Home » Kajian » Sejarah » Goenawan Mohamad: “Teks Proklamasi Dibuat Tergesa-Gesa”

Goenawan Mohamad: “Teks Proklamasi Dibuat Tergesa-Gesa”

3.75/5 (4)

IslamLib – Bagi generasi sekarang, perayaan 17 Agustusan sudah kehilangan daya magisnya; bak ritual tanpa makna. Tapi bagaimana orang-orang terdahulu memaknai kata merdeka dan membayangkan konsep Indonesia setelah terlepas dari belenggu penjajah? Berikut perbincangan Jaringan Islam Liberal (JIL) dengan Goenawan Mohamad, esais yang saban minggu menulis Catatan Pinggir di Majalah Tempo, Kamis (17/8) lalu.

 

Mas Goen, kalau mengenang masa lalu, apa makna merdeka bagi orang-orang Indonesia yang pertama kali merasakannya di tahun 1945?
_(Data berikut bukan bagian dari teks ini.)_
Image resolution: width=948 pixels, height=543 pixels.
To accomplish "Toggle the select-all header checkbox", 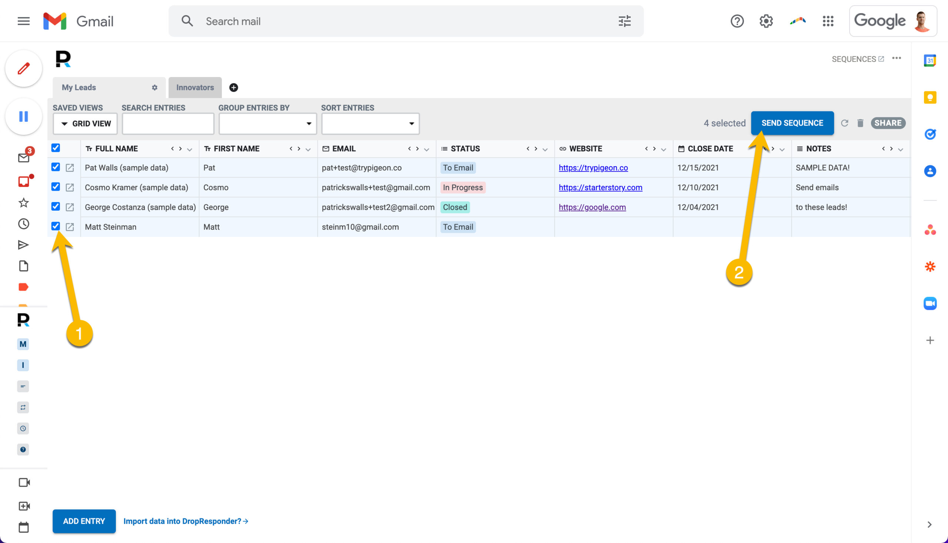I will (56, 148).
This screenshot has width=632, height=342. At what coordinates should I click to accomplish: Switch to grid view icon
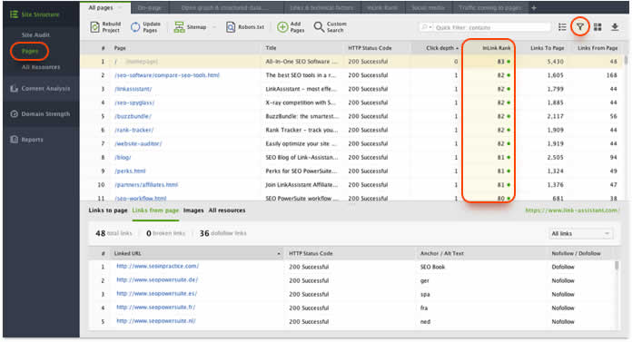tap(597, 27)
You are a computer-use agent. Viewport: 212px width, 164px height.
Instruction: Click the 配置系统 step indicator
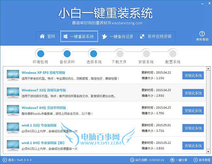tap(172, 54)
Jika membaca atau melihat semacam memoir, cerita fiksi, atau catatan apapun pada hari-hari itu, tampak sekali adanya antusiasme yang meluas untuk merdeka. Selalu ada pendapat yang mengatakan bahwa perjuangan dan kemerdekaan Indonesia hanya pekerjakaan elitis, karena perubahan politik kadang-kadang hanya dikerjakan sekelompok elit. Pendapat demikian tidak tepat.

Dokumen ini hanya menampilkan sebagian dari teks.